- [What to do]: Please list every line of the records that contains the word "resolution", copying each line in full.
* start Raw records *
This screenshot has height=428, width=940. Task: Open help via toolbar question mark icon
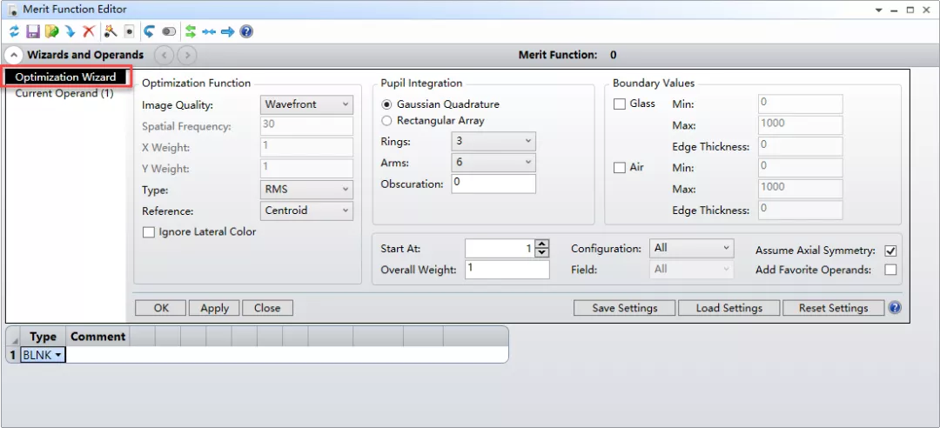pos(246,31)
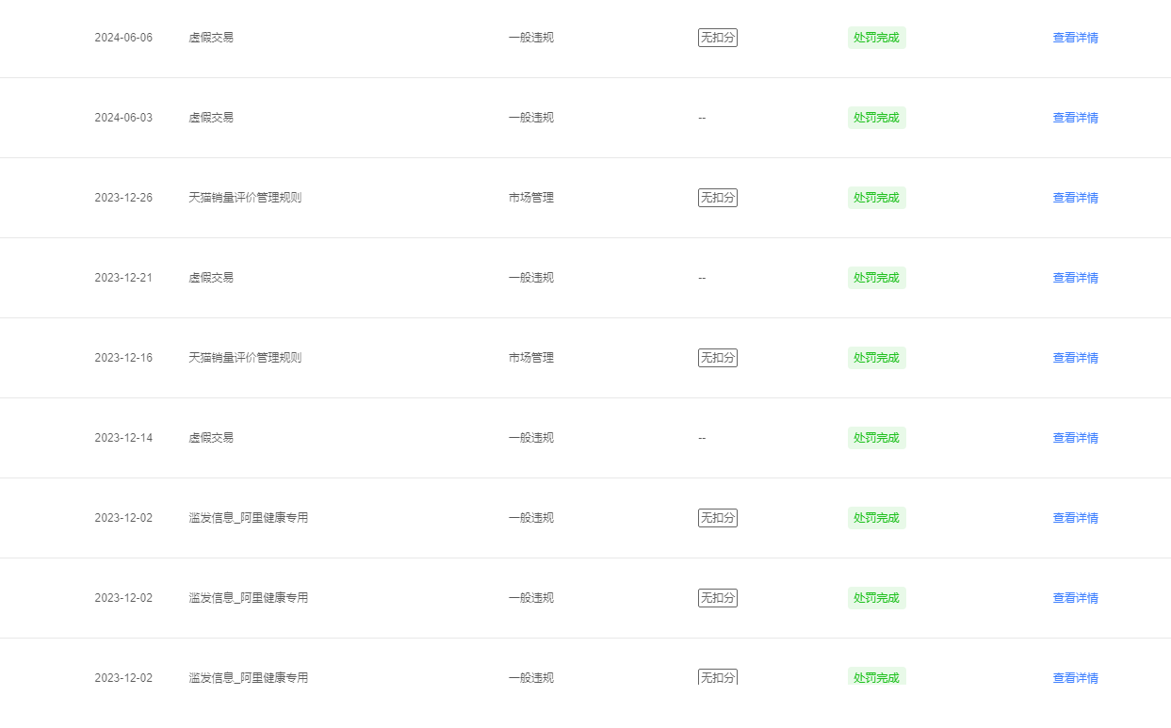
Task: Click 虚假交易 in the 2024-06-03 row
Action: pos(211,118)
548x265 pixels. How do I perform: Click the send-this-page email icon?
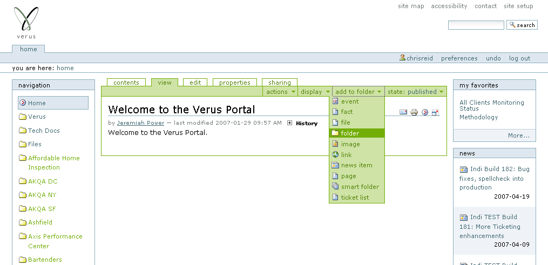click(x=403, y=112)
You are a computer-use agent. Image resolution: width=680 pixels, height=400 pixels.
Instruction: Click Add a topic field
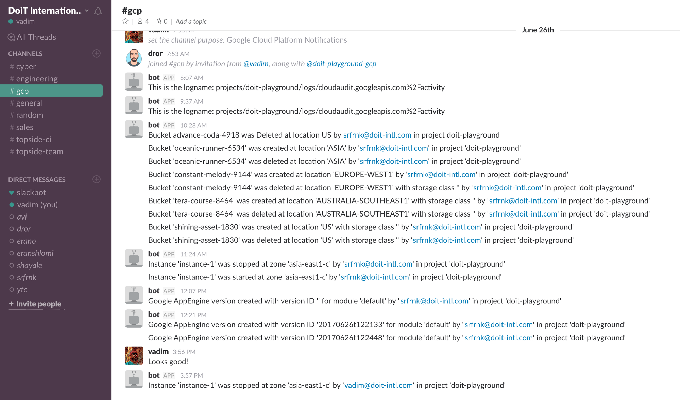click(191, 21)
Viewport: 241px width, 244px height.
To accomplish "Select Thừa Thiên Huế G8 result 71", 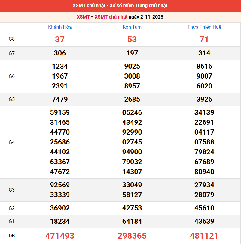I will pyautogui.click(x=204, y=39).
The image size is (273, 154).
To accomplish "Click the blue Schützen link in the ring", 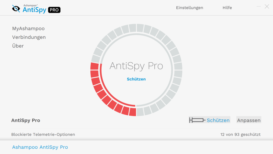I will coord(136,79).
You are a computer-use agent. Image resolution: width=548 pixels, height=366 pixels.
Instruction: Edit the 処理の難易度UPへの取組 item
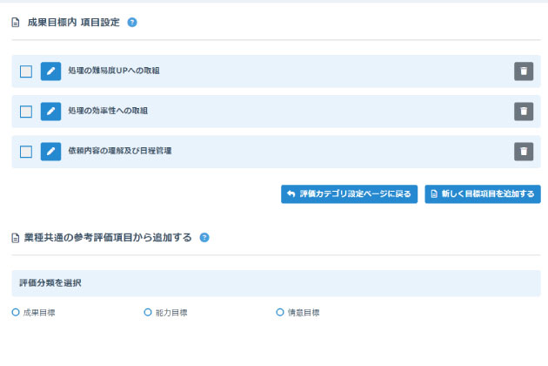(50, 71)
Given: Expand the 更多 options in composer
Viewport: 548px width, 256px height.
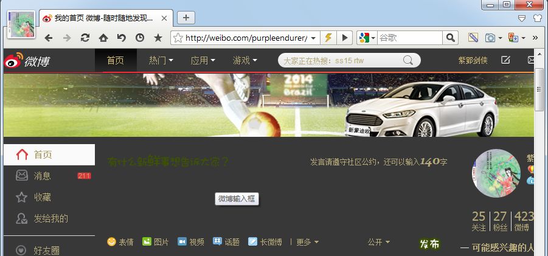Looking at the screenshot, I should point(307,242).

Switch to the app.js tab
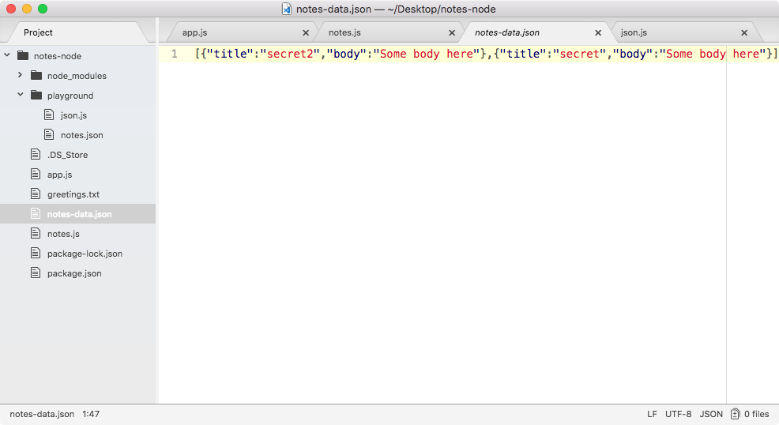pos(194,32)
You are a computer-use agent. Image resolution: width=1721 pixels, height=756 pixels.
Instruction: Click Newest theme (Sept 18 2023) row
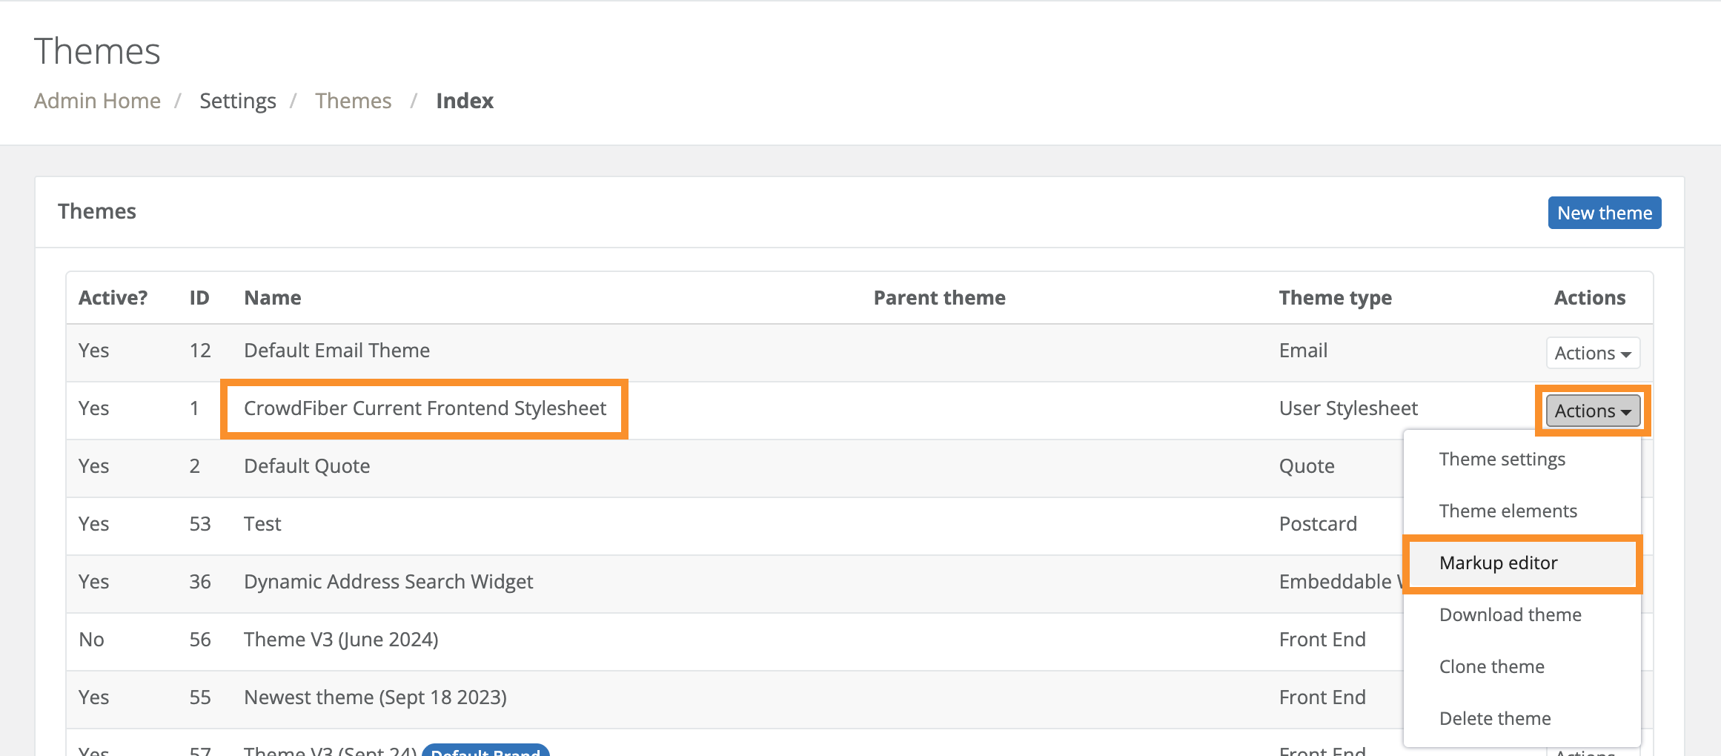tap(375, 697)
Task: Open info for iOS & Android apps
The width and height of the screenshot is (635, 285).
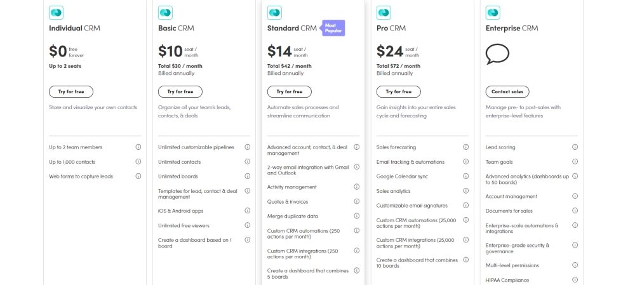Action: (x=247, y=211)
* end Raw records *
* start Raw records *
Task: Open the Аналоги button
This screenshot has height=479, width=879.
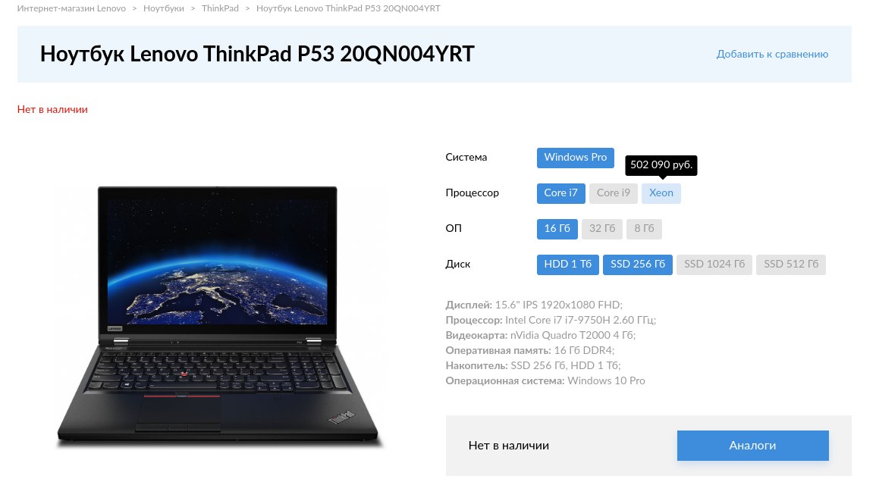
* end Raw records *
- [Written answer]:
You are a computer-use agent. Image resolution: width=680 pixels, height=400 pixels.
You are a computer-use agent. Image resolution: width=548 pixels, height=366 pixels.
You are a computer-use agent. Image resolution: width=1721 pixels, height=756 pixels.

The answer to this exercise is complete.